GIVEN RECORDS Start Marker
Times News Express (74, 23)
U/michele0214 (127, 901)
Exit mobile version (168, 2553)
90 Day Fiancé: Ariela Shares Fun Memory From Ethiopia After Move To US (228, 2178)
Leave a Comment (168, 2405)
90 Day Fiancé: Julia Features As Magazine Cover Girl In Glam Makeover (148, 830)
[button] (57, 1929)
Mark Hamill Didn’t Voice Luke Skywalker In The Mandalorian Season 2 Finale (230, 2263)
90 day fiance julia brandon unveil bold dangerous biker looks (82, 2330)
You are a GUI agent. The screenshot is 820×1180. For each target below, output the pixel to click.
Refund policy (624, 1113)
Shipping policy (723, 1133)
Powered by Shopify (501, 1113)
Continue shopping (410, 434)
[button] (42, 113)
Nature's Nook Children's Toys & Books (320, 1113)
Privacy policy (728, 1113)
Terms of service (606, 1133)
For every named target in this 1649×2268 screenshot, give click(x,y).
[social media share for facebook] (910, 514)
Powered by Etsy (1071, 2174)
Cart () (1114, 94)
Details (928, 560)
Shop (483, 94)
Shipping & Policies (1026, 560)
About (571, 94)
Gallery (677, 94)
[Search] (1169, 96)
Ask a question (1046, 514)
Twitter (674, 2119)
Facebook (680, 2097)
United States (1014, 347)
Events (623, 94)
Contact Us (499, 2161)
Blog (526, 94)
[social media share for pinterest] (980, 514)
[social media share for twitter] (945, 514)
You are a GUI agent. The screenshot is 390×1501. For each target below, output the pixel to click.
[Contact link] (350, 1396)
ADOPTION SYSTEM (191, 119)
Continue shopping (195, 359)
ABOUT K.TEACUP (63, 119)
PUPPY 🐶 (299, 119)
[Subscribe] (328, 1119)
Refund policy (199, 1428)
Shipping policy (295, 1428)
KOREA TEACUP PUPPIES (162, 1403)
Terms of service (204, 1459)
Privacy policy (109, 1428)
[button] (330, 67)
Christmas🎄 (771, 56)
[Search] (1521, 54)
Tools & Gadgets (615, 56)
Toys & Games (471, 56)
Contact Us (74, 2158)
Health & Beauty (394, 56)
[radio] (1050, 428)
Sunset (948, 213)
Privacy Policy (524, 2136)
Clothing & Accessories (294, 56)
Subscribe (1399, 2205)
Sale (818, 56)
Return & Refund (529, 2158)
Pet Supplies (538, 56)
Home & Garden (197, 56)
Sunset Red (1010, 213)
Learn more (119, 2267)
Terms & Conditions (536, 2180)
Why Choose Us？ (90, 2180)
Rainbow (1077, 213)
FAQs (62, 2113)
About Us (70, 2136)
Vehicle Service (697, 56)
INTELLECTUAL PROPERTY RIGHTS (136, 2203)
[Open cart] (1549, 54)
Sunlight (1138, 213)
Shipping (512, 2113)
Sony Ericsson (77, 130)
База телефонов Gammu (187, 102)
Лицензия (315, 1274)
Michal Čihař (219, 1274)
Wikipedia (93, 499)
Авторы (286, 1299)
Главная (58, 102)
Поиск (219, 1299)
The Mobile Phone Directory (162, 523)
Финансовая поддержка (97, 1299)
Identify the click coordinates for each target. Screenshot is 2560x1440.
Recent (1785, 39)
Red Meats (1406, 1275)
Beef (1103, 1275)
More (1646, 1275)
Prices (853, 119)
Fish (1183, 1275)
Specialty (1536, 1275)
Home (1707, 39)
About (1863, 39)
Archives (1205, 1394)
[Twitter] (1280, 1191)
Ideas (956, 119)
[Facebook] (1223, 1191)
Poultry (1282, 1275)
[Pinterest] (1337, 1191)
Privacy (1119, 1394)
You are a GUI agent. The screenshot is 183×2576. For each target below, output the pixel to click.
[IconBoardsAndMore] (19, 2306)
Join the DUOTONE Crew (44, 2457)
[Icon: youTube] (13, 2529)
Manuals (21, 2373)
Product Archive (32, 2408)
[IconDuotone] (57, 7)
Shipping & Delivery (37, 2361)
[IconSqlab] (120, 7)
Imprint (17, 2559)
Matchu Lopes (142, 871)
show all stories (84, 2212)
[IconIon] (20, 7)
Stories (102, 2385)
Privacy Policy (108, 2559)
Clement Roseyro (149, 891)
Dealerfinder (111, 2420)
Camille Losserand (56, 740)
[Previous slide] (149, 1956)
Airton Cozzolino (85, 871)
GIVEN RECORDS End Marker
WHAT THE TASK ASKS:
Repeat, exactly as they stand above, the lines from the line with "Clothing & Accessories (294, 56)" to the line with "Финансовая поддержка (97, 1299)", both lines included.

ANSWER SPACE:
Clothing & Accessories (294, 56)
Subscribe (1399, 2205)
Sale (818, 56)
Return & Refund (529, 2158)
Pet Supplies (538, 56)
Home & Garden (197, 56)
Sunset Red (1010, 213)
Learn more (119, 2267)
Terms & Conditions (536, 2180)
Why Choose Us？ (90, 2180)
Rainbow (1077, 213)
FAQs (62, 2113)
About Us (70, 2136)
Vehicle Service (697, 56)
INTELLECTUAL PROPERTY RIGHTS (136, 2203)
[Open cart] (1549, 54)
Sunlight (1138, 213)
Shipping (512, 2113)
Sony Ericsson (77, 130)
База телефонов Gammu (187, 102)
Лицензия (315, 1274)
Michal Čihař (219, 1274)
Wikipedia (93, 499)
Авторы (286, 1299)
Главная (58, 102)
Поиск (219, 1299)
The Mobile Phone Directory (162, 523)
Финансовая поддержка (97, 1299)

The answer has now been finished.